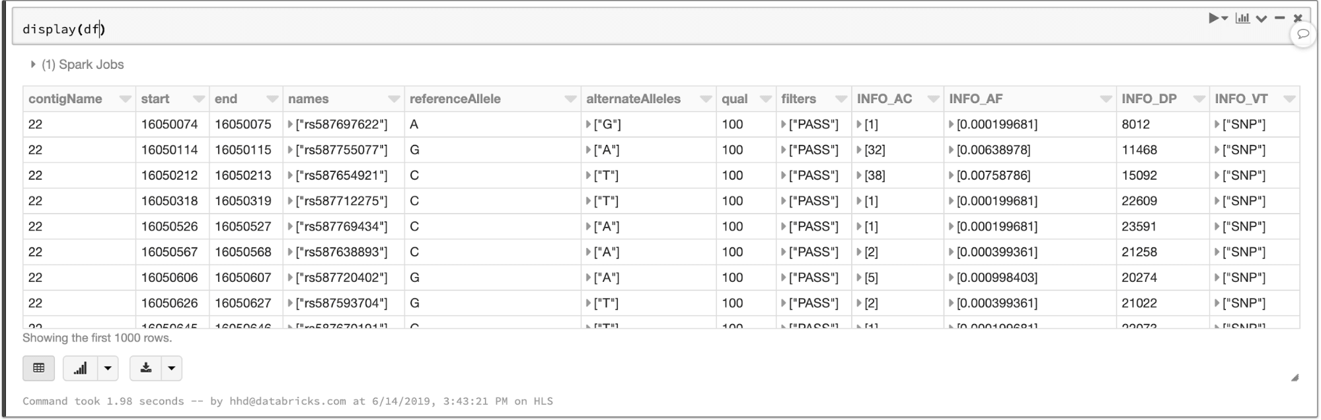
Task: Open the chart type dropdown arrow
Action: click(x=108, y=368)
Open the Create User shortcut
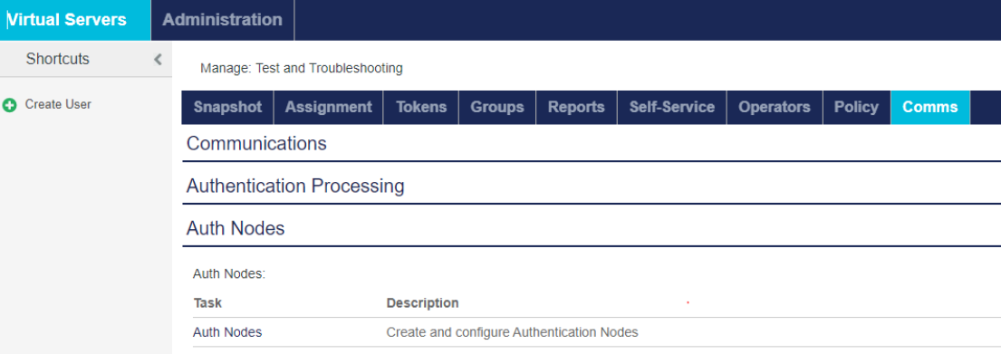The width and height of the screenshot is (1001, 354). [x=58, y=105]
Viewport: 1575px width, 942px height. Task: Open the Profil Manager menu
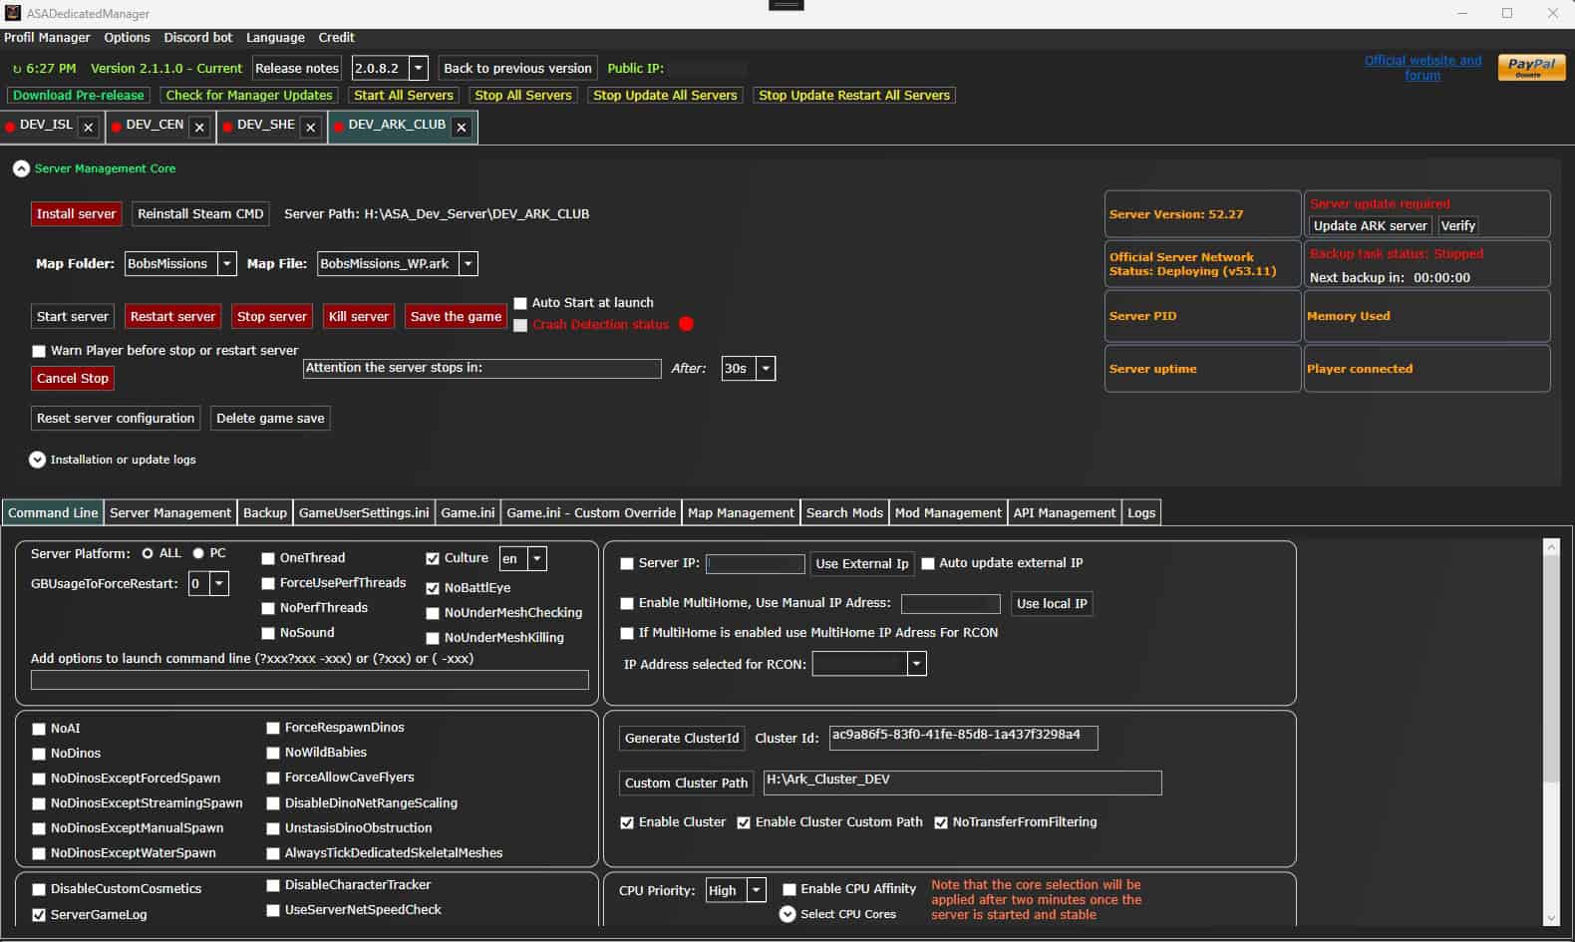[x=47, y=37]
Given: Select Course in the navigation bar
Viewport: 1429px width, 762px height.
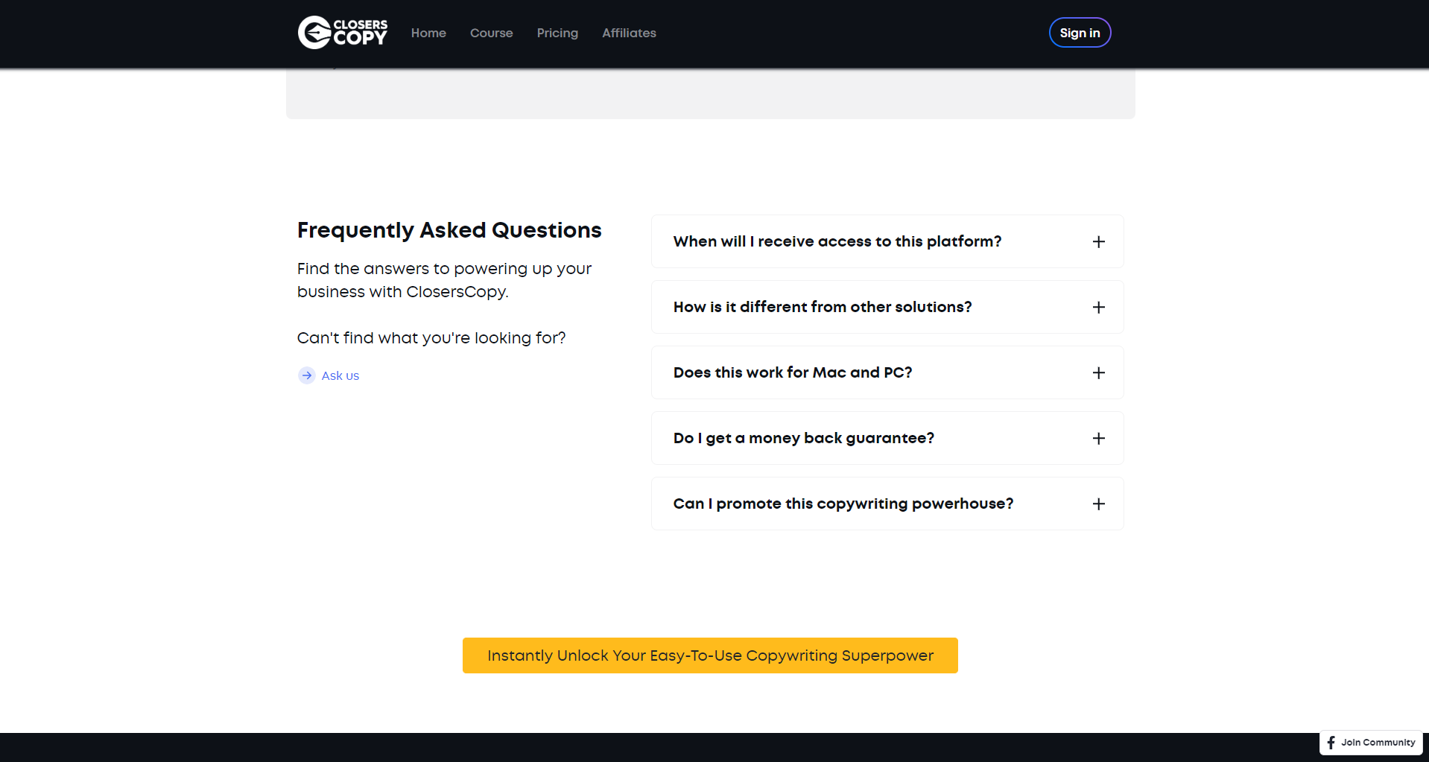Looking at the screenshot, I should tap(491, 33).

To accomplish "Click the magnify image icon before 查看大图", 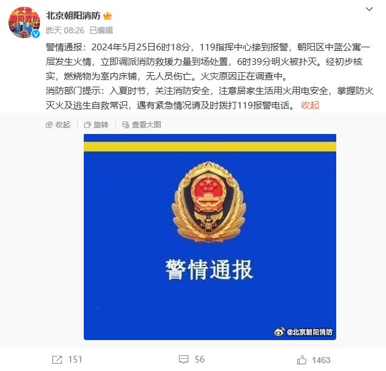I will click(126, 125).
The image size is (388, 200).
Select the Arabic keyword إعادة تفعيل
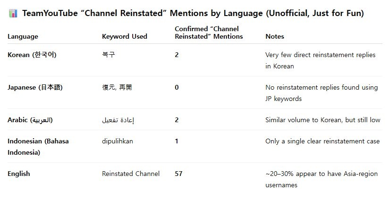(x=118, y=120)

## Task item:
Restrict the output to the lines from the one with "The image size is (388, 200)." through the last line of the material above. Print them exactly, leaving out every picture.

## Your response:
The image size is (388, 200).
Select the Arabic keyword إعادة تفعيل
(x=118, y=120)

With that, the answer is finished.